In addition to Weibo, there is also WeChat
Please pay attention
WeChat public account
Shulou
2025-01-17 Update From: SLTechnology News&Howtos shulou NAV: SLTechnology News&Howtos > Network Security >
Share
Shulou(Shulou.com)06/01 Report--
This article mainly introduces "how to use hanlp for Chinese word segmentation in the spark cluster environment". In the daily operation, I believe many people have doubts about how to use hanlp for Chinese word segmentation in the spark cluster environment. I have consulted all kinds of materials and sorted out simple and easy-to-use operation methods. I hope it will be helpful for you to answer the doubts about "how to use hanlp for Chinese word segmentation in the spark cluster environment". Next, please follow the editor to study!
1. Copy the downloaded hanlp-portable-1.6.2.jar to the cluster spark/jar folder
2. Start the spark cluster
Spark/bin/spark-shell-- executor-memory 6g-- driver-memory 1g-- executor-cores 2-- num-executors 2-- master spark://master:7077-- jars ansj_seg-5.1.6.jar hanlp-portable-1.6.2.jar
3. Execute the following instructions:
Import com.hankcs.hanlp.tokenizer.StandardTokenizer
Val data = sc.textFile ("hdfs://master:8020/clob.txt")
Val splits = data.filter (line= >! line.contains ("BODY")) .map (line= > line.replace ("[", ")) .map (line= > line.replace ("] ",")) .map (line= > StandardTokenizer.segment (line.toString ()
Splits.first
Prompt result is not serialized:
09:08:25 on 18-04-06 ERROR TaskSetManager: Task 0.0 in stage 0.0 (TID 0) had a not serializable result: com.hankcs.hanlp.seg.common.Term
Serialization stack:
-object not serializable (class: com.hankcs.hanlp.seg.common.Term, value: monitor / ng)
-writeObject data (class: java.util.ArrayList)
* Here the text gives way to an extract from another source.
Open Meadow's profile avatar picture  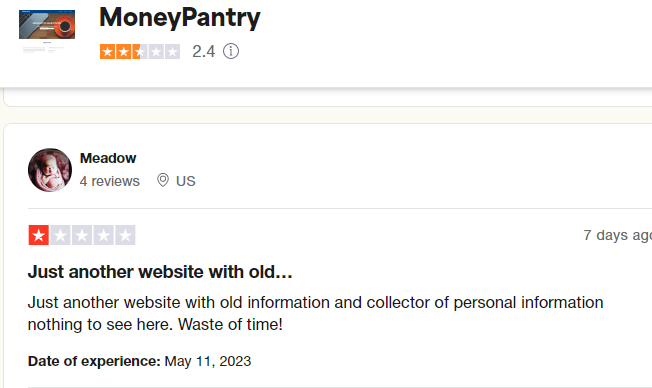[50, 170]
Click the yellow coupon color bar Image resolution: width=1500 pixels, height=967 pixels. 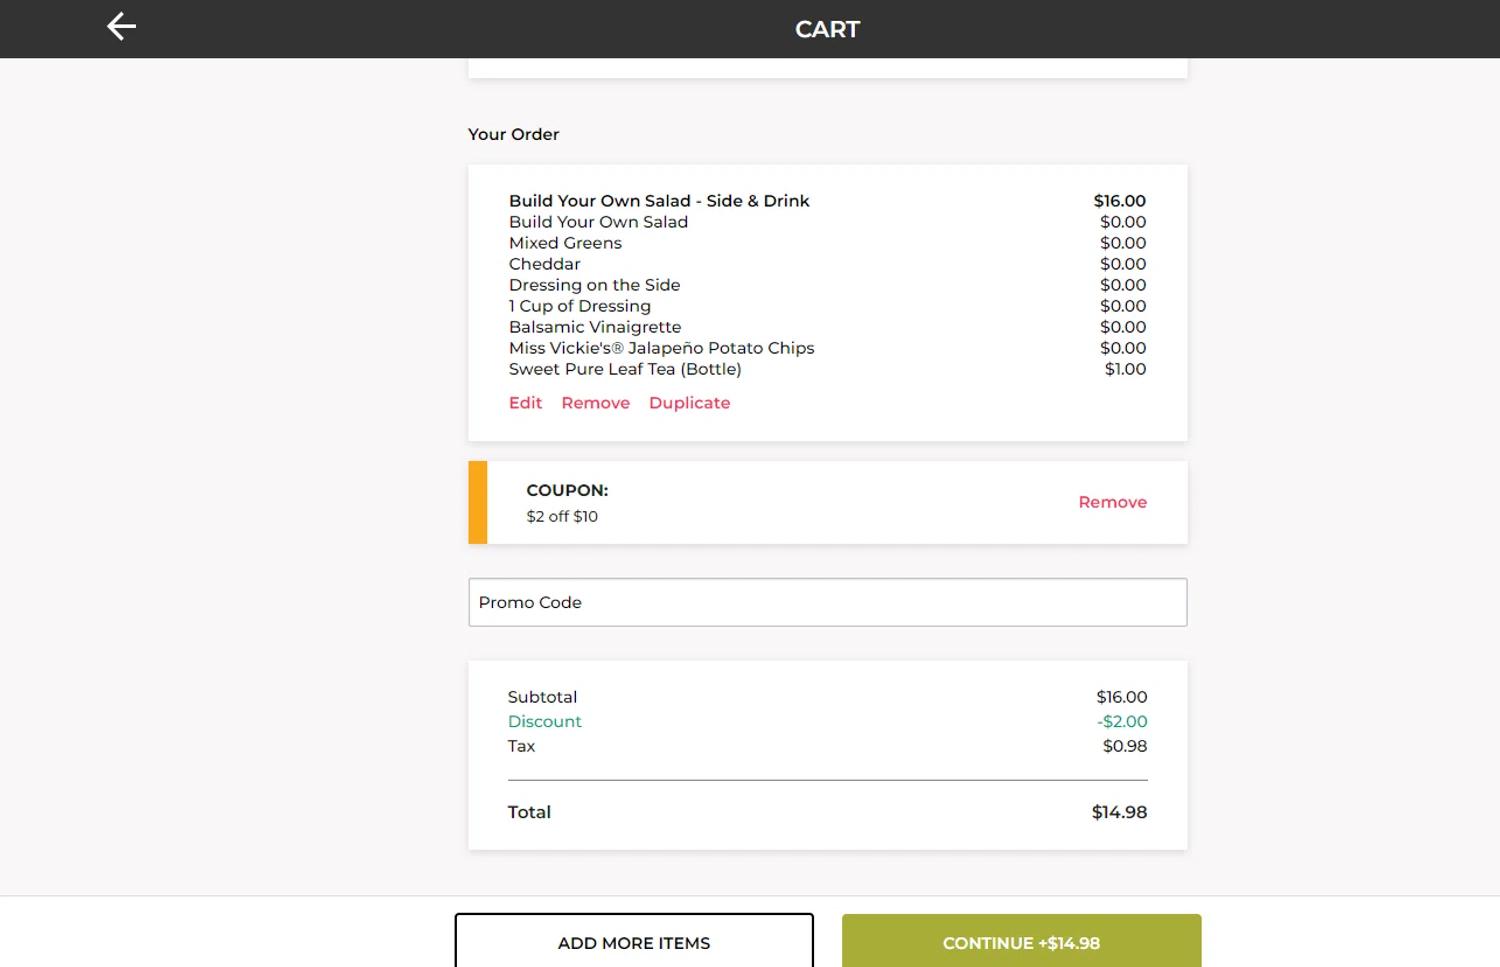[x=478, y=502]
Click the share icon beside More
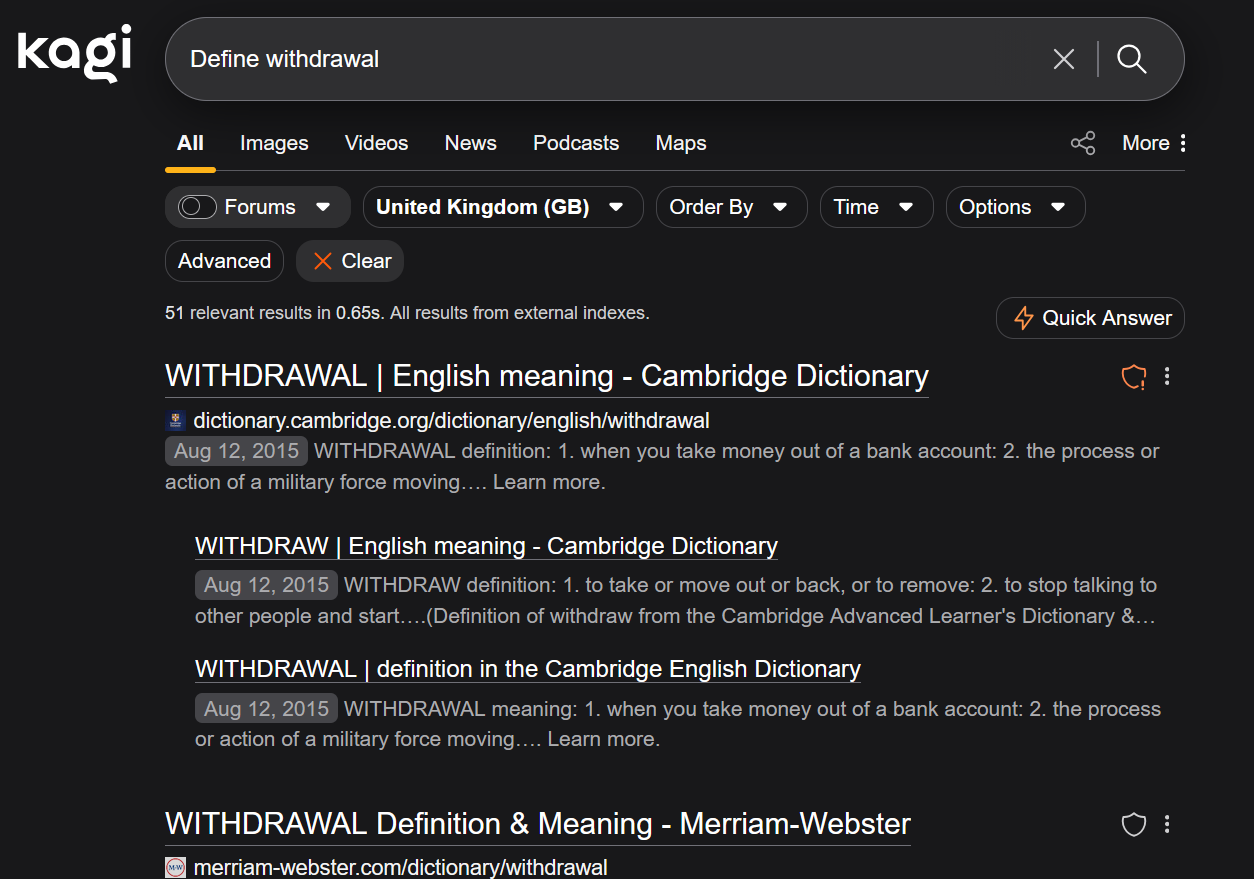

-object (class java.util.ArrayList, [Supervisory / ng, Institute / u, Daily / r, dynamic / n, Jinan / ns, Public Security Bureau / n, Supervision / vn, Detachment / n, Secretariat / n, / w, 2012, year / Q, 9, month / Q, 11, Day / j, situation / n, Statistics / v, Today / t, / w, whole city / n, detention center / n, new / a, detention / v, 14Gao, person / n, / w, out / v, u, 14chow, person / n, / w, detention / v, personnel / n, total / n, 2596g, person / n, (/ w, among them / r, including / v, death row inmate / n, 27car, person / n, / w, death reprieve / j, offender / v, 14g, person / n, / w, life imprisonment / l, offender / v, 8g, person / n, / w, law / j, Lungong / nr, personnel / n, 1g, person / n,) / w,. / w, whole city / n, detention facility / n, new / a, detention / v, 47g, person / n, w, out / v, place / u, 20g, person / n, / w, in / p, place / u, personnel / n, total / n, 213 frames, person / n. / w, project / n, unit / n, detained / p, supervised / vn, personnel / n, situation / n, detained / v, total / n, new / a, received / v, out / v, so / u, unconvicted offender / n, law / j, Lungong / nr, focus / n, personnel / n, patient number / n, city / n, detention center / n, 164179144117873, Licheng / ns Detention center / n, 302502550143Gao, Zhangqiu / ns, detention center / n, 24220227066, Chang / a, Qing / a, detention center / n, 1050292050, Ping / v, Yin / a, detention center / n, 860169022, Jiyang / ns, detention center / n, 14401113091, Shang / n, river / n, detention center / n, 760162020, total / v, 259614962121685, city / n, detention center / n 1273315chow, long / a, Qing / a, detention facility / n, 2420, Zhangqiu / ns, detention facility / n, 2332 cong, Ping / v, Yin / a, detention facility / n, 1600, Jiyang / ns, detention facility / n, 2033, Shang / n, river / n, detention facility / n, 1160, total / v, 2214720, receipt / v, education / v, house / u, 30001])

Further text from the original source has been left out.